# What needs to be done:
Could you extract every entry below and reproduce it exactly?

# Entries provided:
>>>>

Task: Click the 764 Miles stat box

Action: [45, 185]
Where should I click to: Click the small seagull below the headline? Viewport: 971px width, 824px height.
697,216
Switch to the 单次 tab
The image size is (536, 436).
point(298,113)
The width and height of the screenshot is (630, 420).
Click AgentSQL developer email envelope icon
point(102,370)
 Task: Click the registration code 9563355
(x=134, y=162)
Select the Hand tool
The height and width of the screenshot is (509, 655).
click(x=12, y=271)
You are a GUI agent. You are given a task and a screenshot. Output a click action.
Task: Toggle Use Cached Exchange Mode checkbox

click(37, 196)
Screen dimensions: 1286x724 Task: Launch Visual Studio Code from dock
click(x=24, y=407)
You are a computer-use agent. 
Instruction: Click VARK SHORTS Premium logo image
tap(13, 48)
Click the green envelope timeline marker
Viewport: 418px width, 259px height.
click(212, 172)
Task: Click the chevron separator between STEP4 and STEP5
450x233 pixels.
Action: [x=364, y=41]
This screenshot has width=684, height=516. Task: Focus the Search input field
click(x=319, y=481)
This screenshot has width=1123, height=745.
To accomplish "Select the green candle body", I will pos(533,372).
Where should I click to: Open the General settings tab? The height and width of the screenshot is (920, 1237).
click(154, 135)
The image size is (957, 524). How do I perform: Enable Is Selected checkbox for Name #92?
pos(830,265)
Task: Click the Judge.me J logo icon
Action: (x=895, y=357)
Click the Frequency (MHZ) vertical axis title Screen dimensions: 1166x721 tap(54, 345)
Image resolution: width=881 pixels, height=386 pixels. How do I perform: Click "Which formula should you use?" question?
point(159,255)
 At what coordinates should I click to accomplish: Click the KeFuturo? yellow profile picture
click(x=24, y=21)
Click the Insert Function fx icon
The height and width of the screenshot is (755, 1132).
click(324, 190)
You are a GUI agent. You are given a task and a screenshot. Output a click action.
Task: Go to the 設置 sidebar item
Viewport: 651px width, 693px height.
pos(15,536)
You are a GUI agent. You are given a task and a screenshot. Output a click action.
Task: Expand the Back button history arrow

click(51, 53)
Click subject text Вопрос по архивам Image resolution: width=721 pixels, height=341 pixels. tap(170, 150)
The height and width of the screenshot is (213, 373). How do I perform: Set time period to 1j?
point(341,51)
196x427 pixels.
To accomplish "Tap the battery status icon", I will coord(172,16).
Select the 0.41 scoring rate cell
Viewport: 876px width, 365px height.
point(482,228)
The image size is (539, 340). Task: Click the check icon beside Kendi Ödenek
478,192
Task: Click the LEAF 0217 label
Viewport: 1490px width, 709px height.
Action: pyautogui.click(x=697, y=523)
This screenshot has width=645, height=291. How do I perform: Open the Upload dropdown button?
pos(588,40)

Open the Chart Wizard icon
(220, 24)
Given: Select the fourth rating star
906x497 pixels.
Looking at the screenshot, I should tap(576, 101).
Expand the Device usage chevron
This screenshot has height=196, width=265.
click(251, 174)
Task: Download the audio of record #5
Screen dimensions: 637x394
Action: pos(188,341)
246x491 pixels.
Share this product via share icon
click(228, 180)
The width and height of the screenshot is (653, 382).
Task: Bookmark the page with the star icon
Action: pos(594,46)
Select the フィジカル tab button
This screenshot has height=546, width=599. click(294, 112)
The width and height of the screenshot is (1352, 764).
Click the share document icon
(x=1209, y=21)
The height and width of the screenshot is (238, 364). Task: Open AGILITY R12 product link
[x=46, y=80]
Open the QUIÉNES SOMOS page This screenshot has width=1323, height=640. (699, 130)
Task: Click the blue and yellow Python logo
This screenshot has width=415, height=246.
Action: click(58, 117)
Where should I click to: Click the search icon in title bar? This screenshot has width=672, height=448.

<<<<

# Response to this task:
Task: Click the 764 Miles stat box

Action: [45, 185]
Where should I click to: Click the small seagull below the headline? Viewport: 971px width, 824px height.
697,216
Switch to the 单次 tab
The image size is (536, 436).
point(298,113)
The width and height of the screenshot is (630, 420).
Click AgentSQL developer email envelope icon
point(102,370)
 Task: Click the registration code 9563355
(x=134, y=162)
Select the Hand tool
The height and width of the screenshot is (509, 655).
click(x=12, y=271)
You are a GUI agent. You are given a task and a screenshot. Output a click action.
Task: Toggle Use Cached Exchange Mode checkbox

click(37, 196)
Screen dimensions: 1286x724 Task: Launch Visual Studio Code from dock
click(x=24, y=407)
You are a computer-use agent. 
Instruction: Click VARK SHORTS Premium logo image
tap(13, 48)
Click the green envelope timeline marker
Viewport: 418px width, 259px height.
click(212, 172)
Task: Click the chevron separator between STEP4 and STEP5
450x233 pixels.
Action: [x=364, y=41]
This screenshot has width=684, height=516. Task: Focus the Search input field
click(x=319, y=481)
This screenshot has width=1123, height=745.
To accomplish "Select the green candle body", I will pos(533,372).
Where should I click to: Open the General settings tab? The height and width of the screenshot is (920, 1237).
click(154, 135)
The image size is (957, 524). How do I perform: Enable Is Selected checkbox for Name #92?
pos(830,265)
Task: Click the Judge.me J logo icon
Action: (x=895, y=357)
Click the Frequency (MHZ) vertical axis title Screen dimensions: 1166x721 tap(54, 345)
Image resolution: width=881 pixels, height=386 pixels. How do I perform: Click "Which formula should you use?" question?
point(159,255)
 At what coordinates should I click to accomplish: Click the KeFuturo? yellow profile picture
click(x=24, y=21)
Click the Insert Function fx icon
The height and width of the screenshot is (755, 1132).
click(324, 190)
You are a GUI agent. You are given a task and a screenshot. Output a click action.
Task: Go to the 設置 sidebar item
Viewport: 651px width, 693px height.
pos(15,536)
You are a GUI agent. You are given a task and a screenshot. Output a click action.
Task: Expand the Back button history arrow

click(51, 53)
Click subject text Вопрос по архивам Image resolution: width=721 pixels, height=341 pixels. tap(170, 150)
The height and width of the screenshot is (213, 373). How do I perform: Set time period to 1j?
point(341,51)
196x427 pixels.
To accomplish "Tap the battery status icon", I will coord(172,16).
Select the 0.41 scoring rate cell
Viewport: 876px width, 365px height.
point(482,228)
The image size is (539, 340). Task: Click the check icon beside Kendi Ödenek
478,192
Task: Click the LEAF 0217 label
Viewport: 1490px width, 709px height.
Action: pyautogui.click(x=697, y=523)
This screenshot has width=645, height=291. How do I perform: Open the Upload dropdown button?
pos(588,40)

Open the Chart Wizard icon
(220, 24)
Given: Select the fourth rating star
906x497 pixels.
Looking at the screenshot, I should tap(576, 101).
Expand the Device usage chevron
This screenshot has height=196, width=265.
click(251, 174)
Task: Download the audio of record #5
Screen dimensions: 637x394
Action: pos(188,341)
246x491 pixels.
Share this product via share icon
click(228, 180)
The width and height of the screenshot is (653, 382).
Task: Bookmark the page with the star icon
Action: pos(594,46)
Select the フィジカル tab button
This screenshot has height=546, width=599. click(294, 112)
The width and height of the screenshot is (1352, 764).
Click the share document icon
(x=1209, y=21)
The height and width of the screenshot is (238, 364). Task: Open AGILITY R12 product link
[x=46, y=80]
Open the QUIÉNES SOMOS page This screenshot has width=1323, height=640. (699, 130)
Task: Click the blue and yellow Python logo
This screenshot has width=415, height=246.
Action: click(58, 117)
Where should I click to: Click the search icon in title bar? This screenshot has width=672, height=448.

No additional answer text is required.